*** Opening of SUPPLIED DATA ***
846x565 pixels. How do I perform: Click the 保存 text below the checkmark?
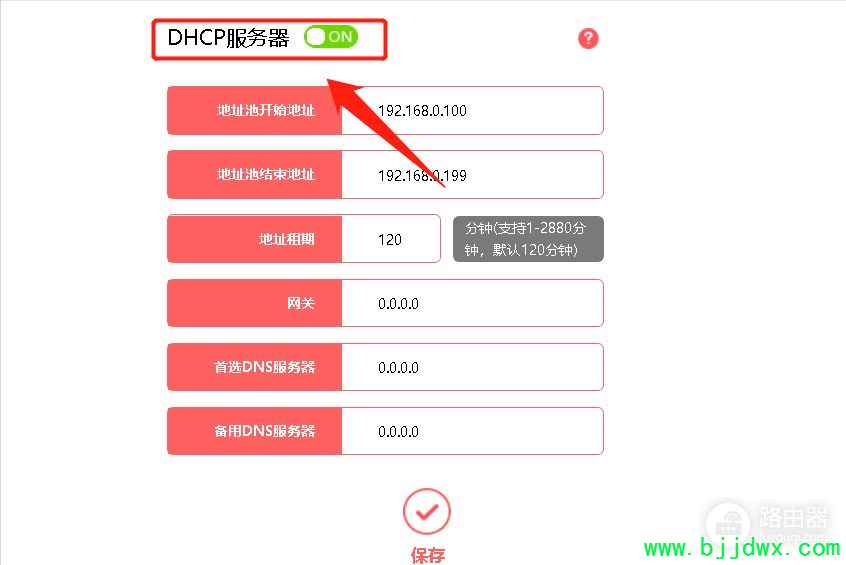tap(427, 555)
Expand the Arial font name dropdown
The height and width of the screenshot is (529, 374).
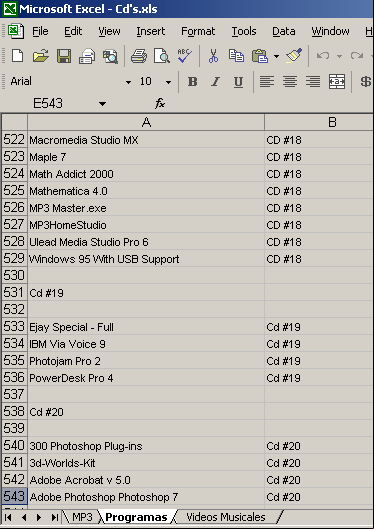click(128, 82)
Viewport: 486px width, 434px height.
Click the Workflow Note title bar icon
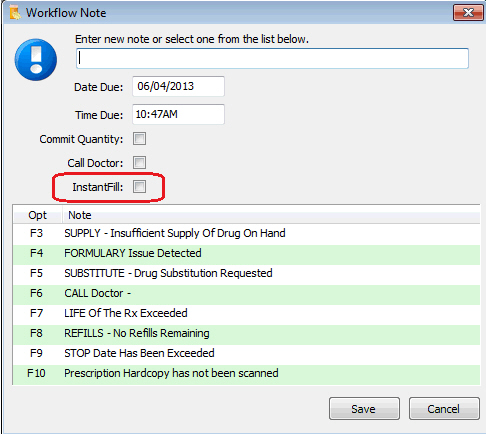(15, 13)
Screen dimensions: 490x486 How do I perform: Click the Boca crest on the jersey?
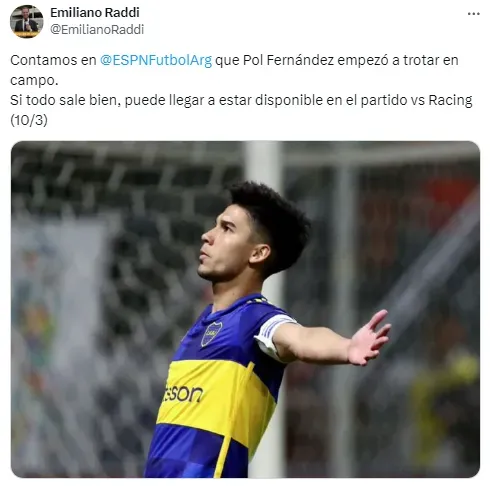(212, 334)
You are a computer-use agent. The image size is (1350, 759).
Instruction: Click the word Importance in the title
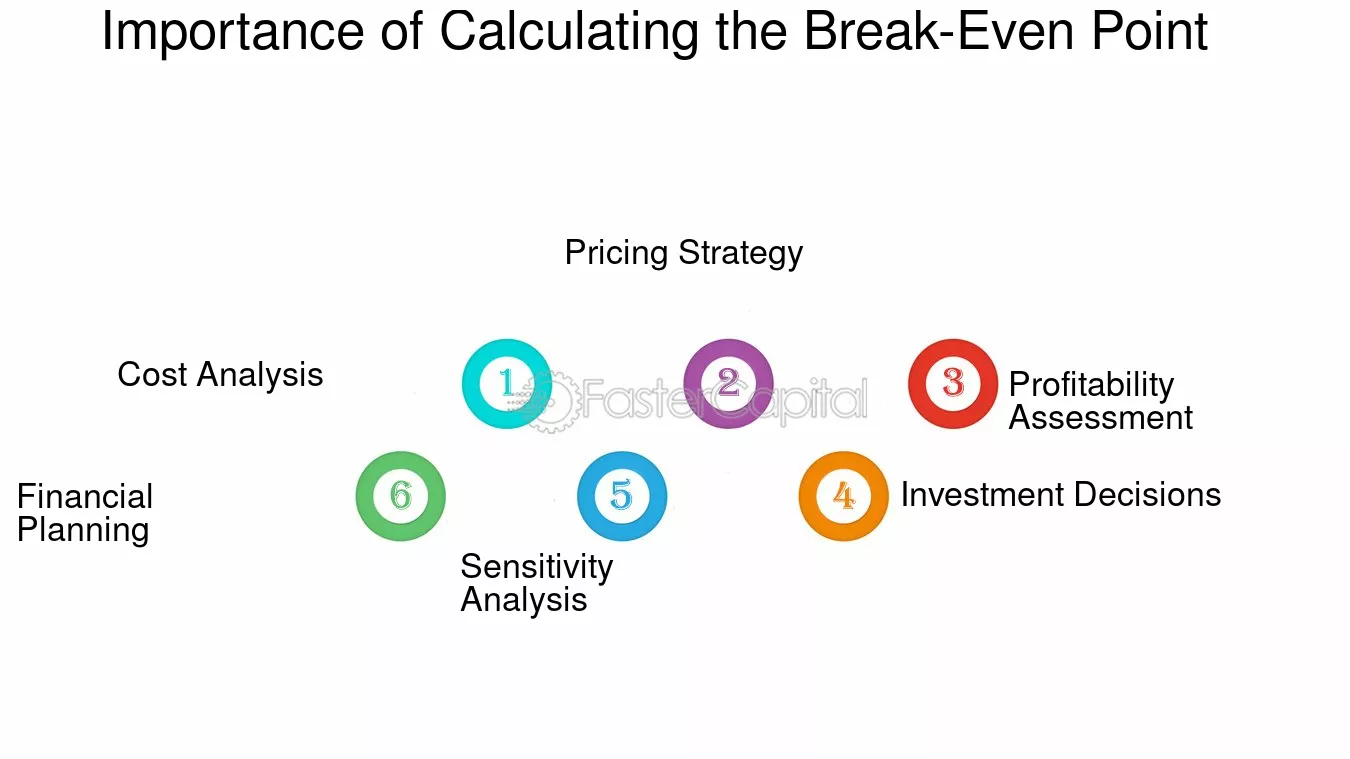(233, 32)
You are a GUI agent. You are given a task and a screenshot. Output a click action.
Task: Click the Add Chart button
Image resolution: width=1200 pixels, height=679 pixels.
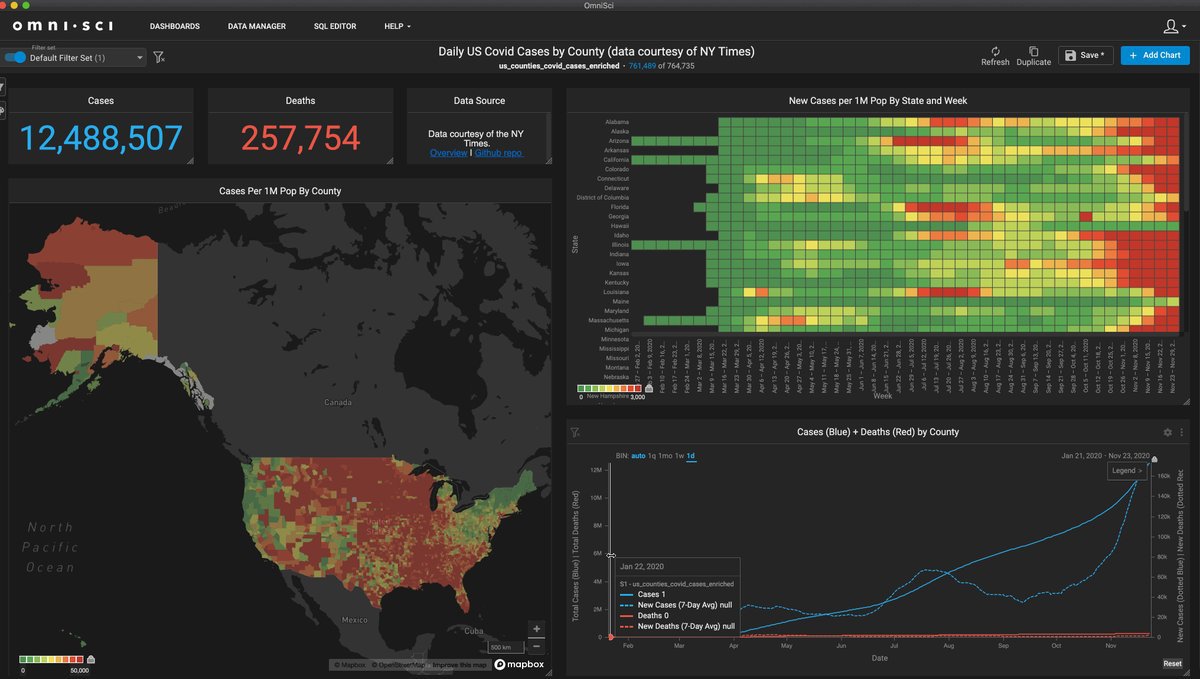pyautogui.click(x=1155, y=55)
*** Close of SUPPLIED DATA ***
**EXERCISE GOAL:**
I need every line of the data that has the word "agent"; please list them.

**WRITTEN SOLUTION:**
You are a computer-use agent. The image size is (1350, 759).
You are a GUI agent. You are given a task and a screenshot. Output a click action.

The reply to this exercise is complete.